April 20, 2024

Housing

Meeting the Housing Shortage

A trio of businessmen takes on the challenge of providing low-cost homes.

Charlotte Crane | 12/1/2005
In 2003, three businessmen incorporated the Escambia County Community Land Trust to develop housing to help relieve a shortage of affordable homes for the county's low- and moderate-income residents.

Then came Hurricane Ivan. Damage from the storm took 5,000 to 6,000 homes from the housing market, increasing the shortage even further. Some 900 families still live in FEMA trailers. Adding to affordability issues was a surge in home prices, which have risen more than three times faster than per capita income in the county over the past five years.

There's also great disparity between white and African-American homeownership, 71% vs. 51%.

TAKING ACTION: Escambia CLT partners (from left) John Wyche, O.J. Rembert and Marvin Ginns Sr. discuss plans for the Maison de Ville apartment complex.This spring, the three businessmen organized a house-to-house canvass of people needing affordable homes and gathered hundreds of names. Having completed the process for getting non-profit status for the land trust, they've put the trust into gear, using loans, donated labor and up to $1 million from the state's Hurricane Housing Recovery Funds.

The trust -- only the fourth such entity in Florida and the first in northwest Florida -- uses a model aimed at both creating a stock of affordable homes and keeping the homes affordable over time. The trust develops housing for sale to low- and moderate-income people but excludes the land in the sale, thus lowering the price. The buyer pays for the home and gets a 99-year lease on the land.
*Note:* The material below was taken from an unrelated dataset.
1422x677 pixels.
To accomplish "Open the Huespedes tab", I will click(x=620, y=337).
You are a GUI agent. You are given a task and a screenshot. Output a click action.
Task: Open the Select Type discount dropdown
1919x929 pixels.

If the new owners sell the home later, they're limited by the original purchase agreement from taking the full amount of market appreciation, and instead, usually are allowed only a percentage. The structure means the owner can't realize a windfall, but it maintains affordability for subsequent buyers.

Within six months, the trust plans to complete 25 single-family homes on scattered sites, priced from $100,000 to $130,000. It's eyeing land for subdivisions. And it also has acted to keep a supply of affordable rental units on the market; it recently paid $4.3 million for Maison de Ville, a 144-unit apartment complex in a Pensacola neighborhood vulnerable to upscaling by developers.

"The CLT model is a viable vehicle for homeownership for people who want more than a rental existence," says Executive Director John Wyche, a business/political consultant. "Homeownership is also the beginning of wealth-building," says partner Marvin Ginns Sr., owner of MicroMarketing. Third partner, First Option Mortgage broker O.J. Rembert, will offer CLT buyers credit counseling and help with mortgage applications.